The writer and film-maker reflects on how the act of walking, and the shared memory of all the inhabitants, two of the basic public qualities of city life, are the most threatened in contemporary city-development schemes.
The writer and film-maker Iain Sinclair made an interview with “Shared Spaces” on 14 May 2015, when he visited the Centre of Contemporary Culture of Barcelona (CCCB) to give a lecture entitled “The Disappeared City”. In the interview, Sinclair offered his critical views on the endangered publicness of city spaces.
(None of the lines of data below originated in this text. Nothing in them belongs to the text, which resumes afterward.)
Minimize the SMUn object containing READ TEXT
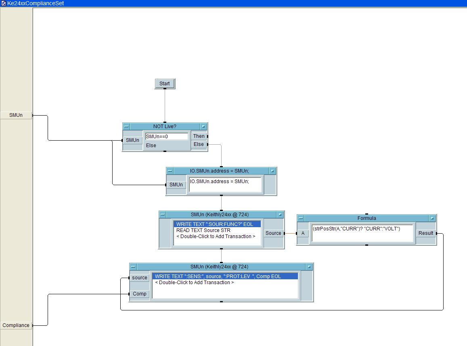 163,215
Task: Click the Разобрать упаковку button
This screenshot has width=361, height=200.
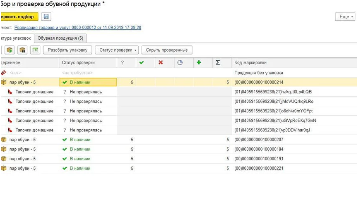Action: click(x=67, y=50)
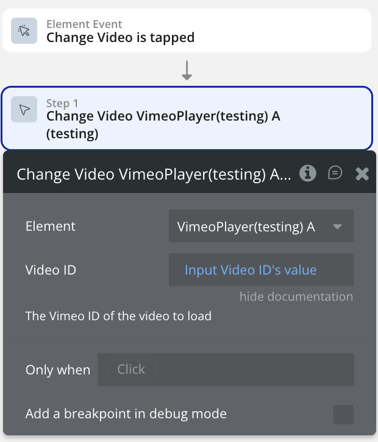Click the pointer arrow icon on Step 1
This screenshot has width=378, height=442.
pyautogui.click(x=24, y=110)
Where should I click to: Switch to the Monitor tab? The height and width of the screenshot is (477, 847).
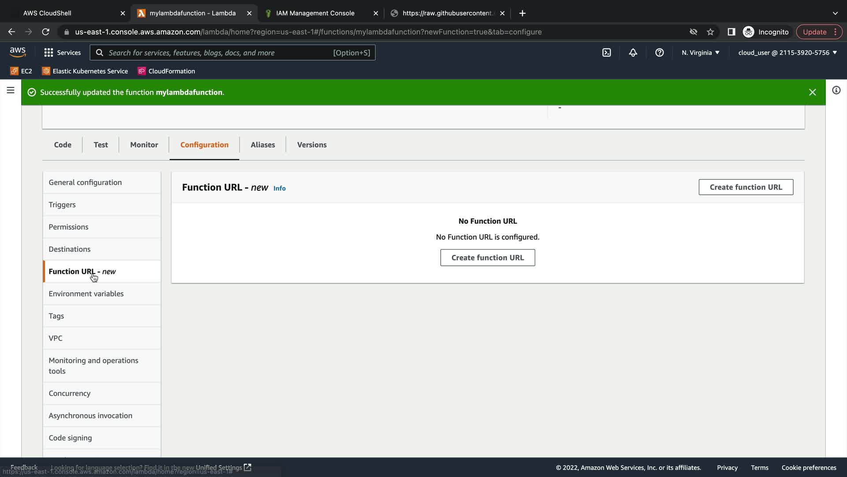[144, 145]
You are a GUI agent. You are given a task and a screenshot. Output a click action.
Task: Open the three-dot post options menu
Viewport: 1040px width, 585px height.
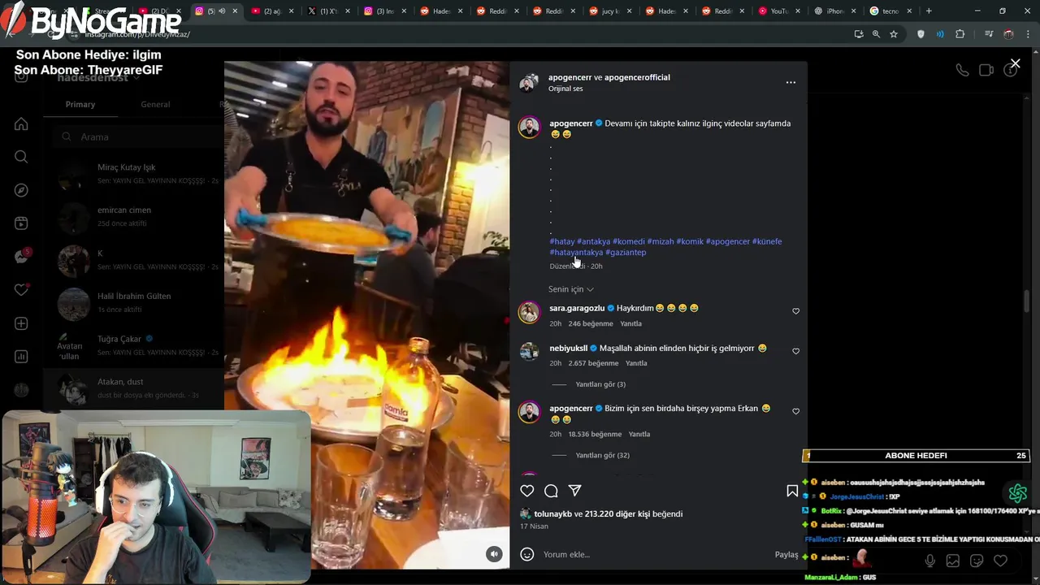tap(791, 82)
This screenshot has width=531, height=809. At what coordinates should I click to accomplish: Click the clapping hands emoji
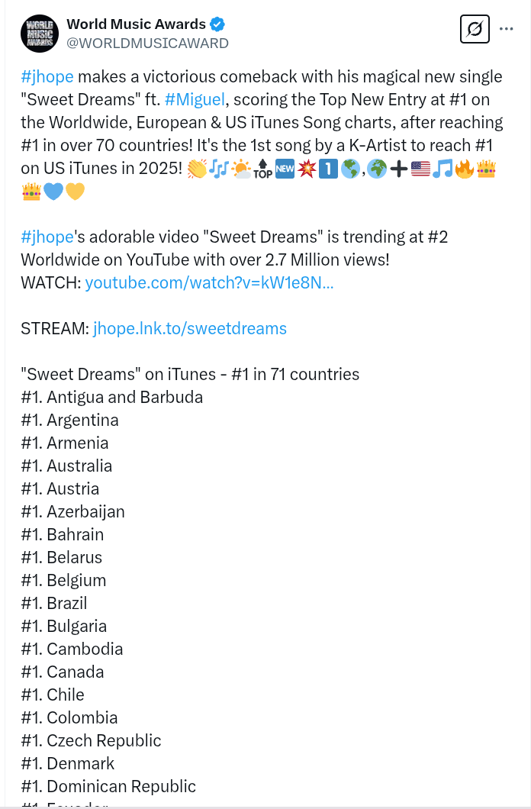pyautogui.click(x=197, y=169)
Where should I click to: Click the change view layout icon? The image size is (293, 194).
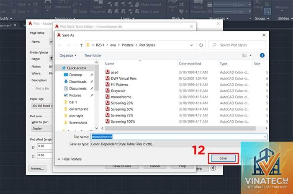pyautogui.click(x=244, y=55)
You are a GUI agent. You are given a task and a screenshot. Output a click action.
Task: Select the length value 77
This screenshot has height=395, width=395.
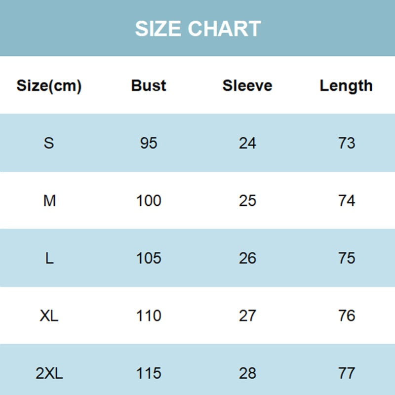(x=347, y=373)
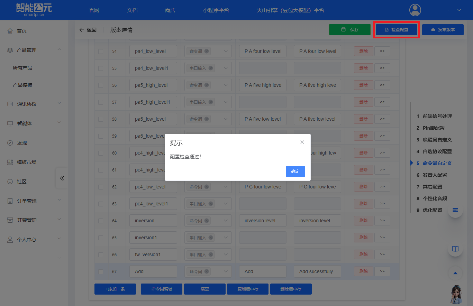This screenshot has width=473, height=306.
Task: Click the user avatar icon
Action: pos(415,10)
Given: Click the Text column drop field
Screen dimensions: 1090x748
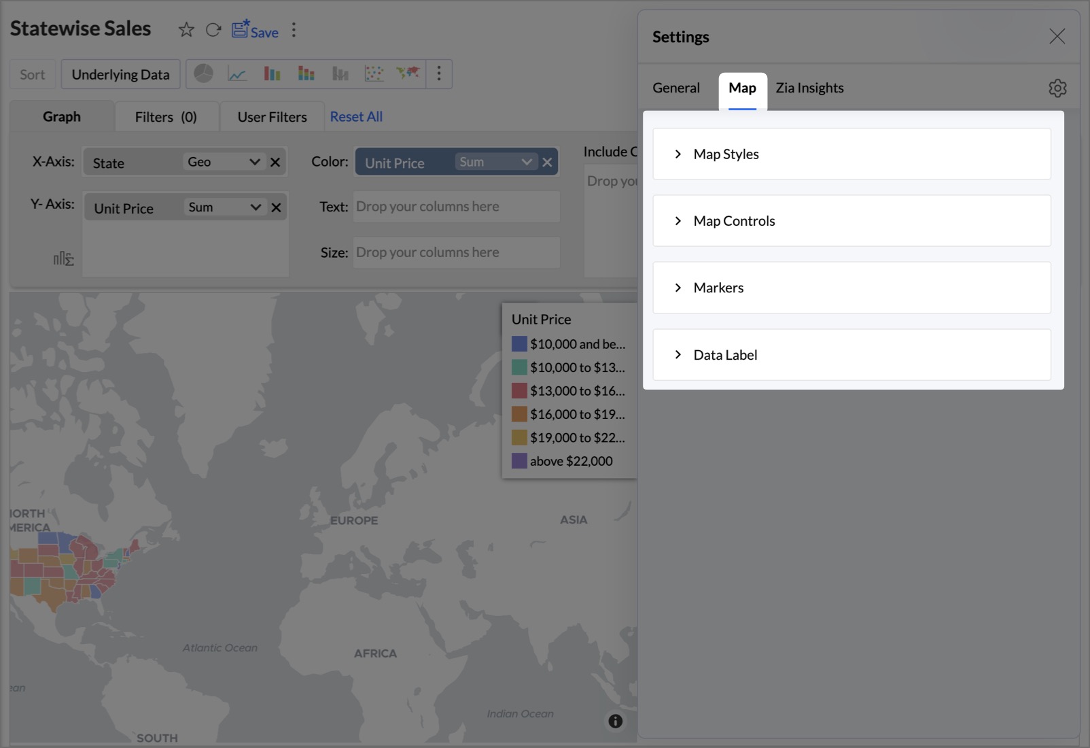Looking at the screenshot, I should tap(456, 207).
According to him, “the real public space is the shared memory of all of the inhabitants of the city and that memory is now challenged and reworked by people who are giving you a narrative". Moreover, he adds, this narrative "may sound exciting but very often it is also damaging and dangerous”. Such new narrative comes with the privatization of city spaces through re-generation schemes which, most of the times, are implemented without previous consultation with residents whose “lives and histories are challenged and made difficult”. Palpable expressions of the privatization are the increasing difficulties for pedestrians to freely move through the city streets. According to him, “the car is an antiquated form; it belongs to the twentieth century".
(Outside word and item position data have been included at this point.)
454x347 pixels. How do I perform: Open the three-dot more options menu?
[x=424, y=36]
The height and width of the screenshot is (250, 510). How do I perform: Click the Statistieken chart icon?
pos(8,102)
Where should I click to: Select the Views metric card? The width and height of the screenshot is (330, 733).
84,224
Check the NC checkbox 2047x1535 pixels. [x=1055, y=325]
Self-defined as a “walker”, Sinclair denounces that walking “is the most threatened of acts in terms of public space in cities”, not only for the priority that is given to cars, but also because of the building of physical barriers that impede free public access and indicate that a space has been enclosed, such as the area of the Docklands in London. In contrast, his favourite public space is the former burial ground of Bunhill Fields, an island of green quietness in the centre of London that offers a space to remember the city’s past and history.